Not that backing down is something in which Executive Mayor John Biggs is greatly experienced. Biggs was leader in 1994/95, the first year of the Labour Administration which won a landslide victory in May 1994 and swept the Liberal Democrats from office.  The Lib-Dem Council had delegated about as many powers to small groups of neighbourhood councillors as the 2010 Labour Council delegated to the Executive Mayor, and Labour’s first task was to bring those functions back “in-house”, to a borough Council which was competent to run them and open to scrutiny. Integral to the recentralisation process was the negotiation of new terms and conditions of the Council workforce.

The process triggered a bitter war in the Labour Group (and the Labour Party and wider community), which became deeply divided over how the process should be handled and the implications for equal opportunities and diversity in the workforce.

 

Mayoral Election, May 2014: Biggs shows he can admit defeat if he wants to.

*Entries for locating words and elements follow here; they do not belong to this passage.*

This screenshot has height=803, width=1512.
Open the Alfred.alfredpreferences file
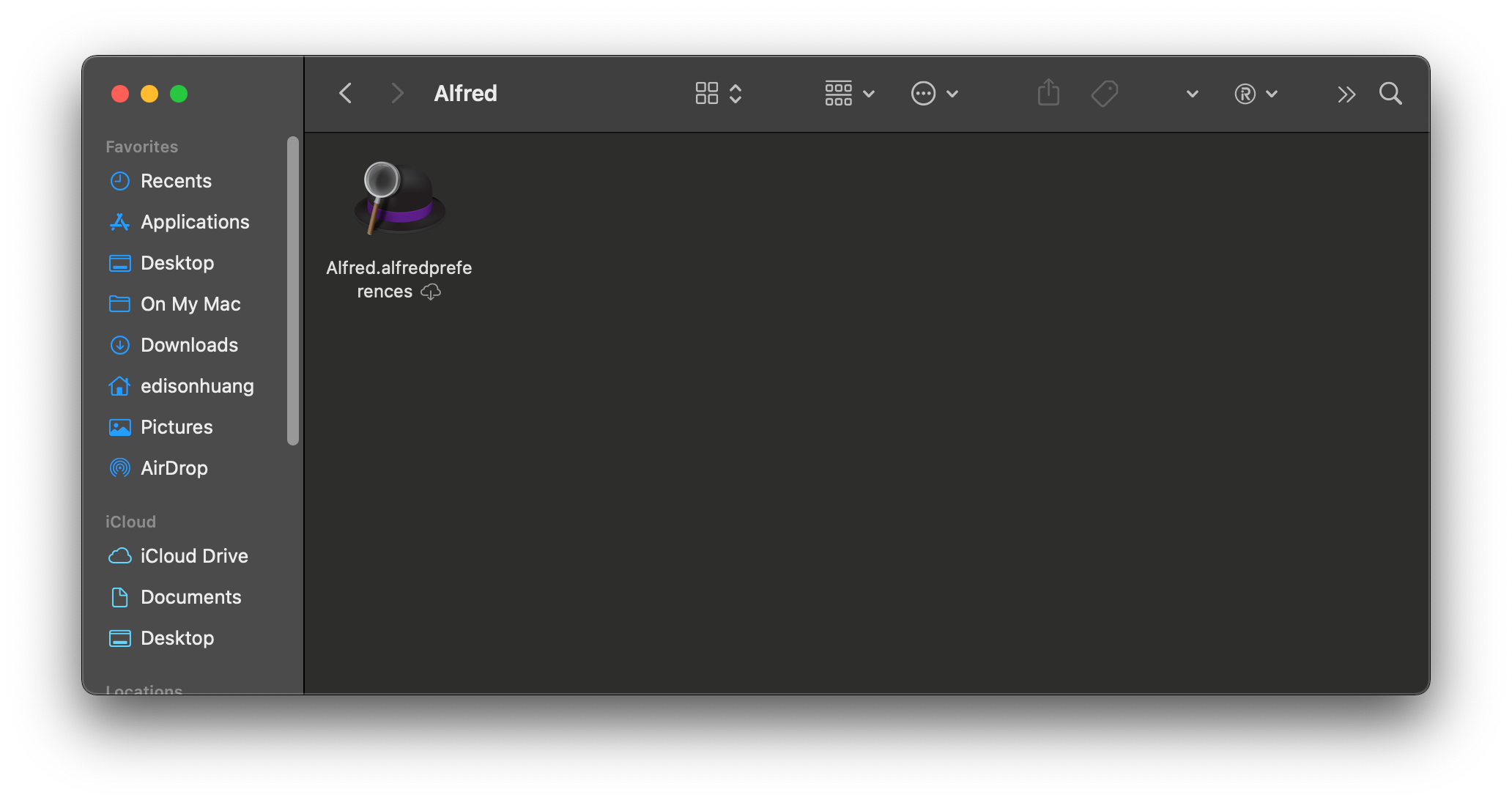pyautogui.click(x=399, y=199)
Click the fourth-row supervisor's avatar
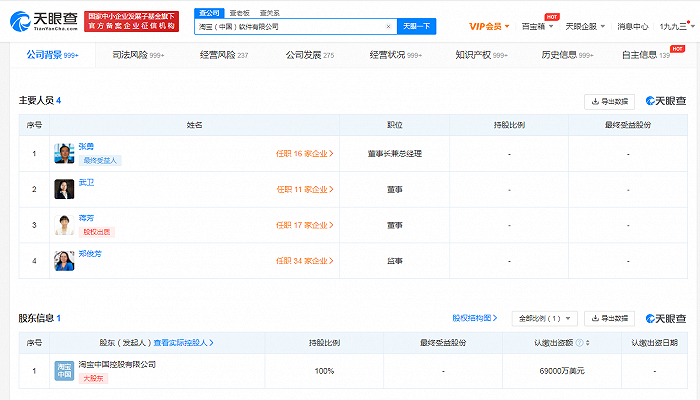This screenshot has width=700, height=400. (x=64, y=261)
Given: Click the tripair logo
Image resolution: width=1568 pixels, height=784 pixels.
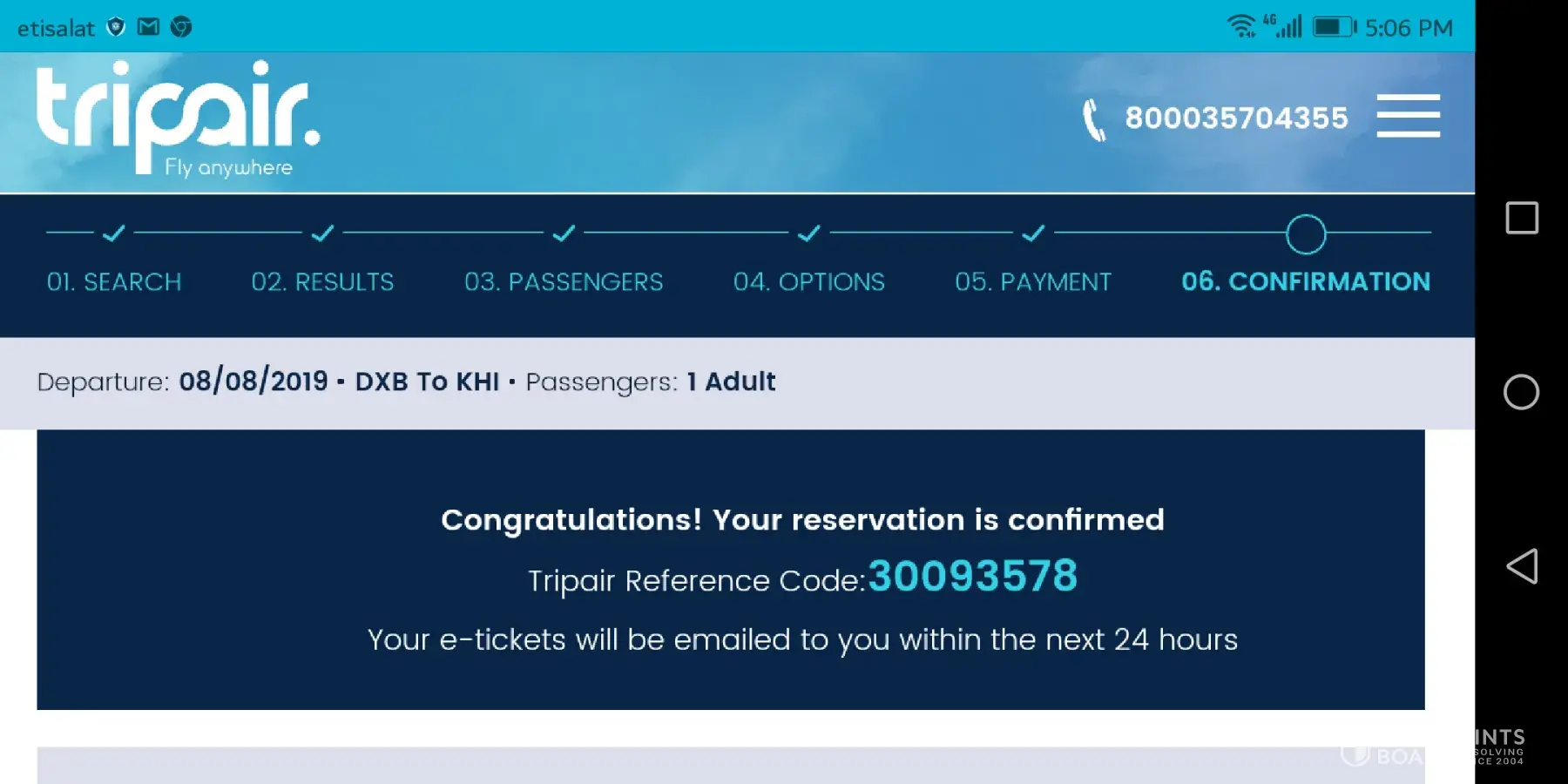Looking at the screenshot, I should (x=178, y=118).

When he was elected Executive Mayor in June 2015, John Biggs said that he was coming into a divided borough, seeking to heal it and unite it. Tower Rewards is the biggest example of the failure of his intent.

The division of 1994/95 was only turned around when the Labour Group dispensed with Cllr Biggs’s services and elected a new Leader. If the Labour Group of 2020 is feeling pragmatic, it may need to do that again.  If not, if the majority of its members bury their heads in the sand or hang on in there, backing Tower Rewards and hoping for a job and a Special Responsibility Allowance in the next Biggs Cabinet, they will have to explain to local Labour Party members and the wider community why they knew better than the General Secretary of the UK’s largest public sector union.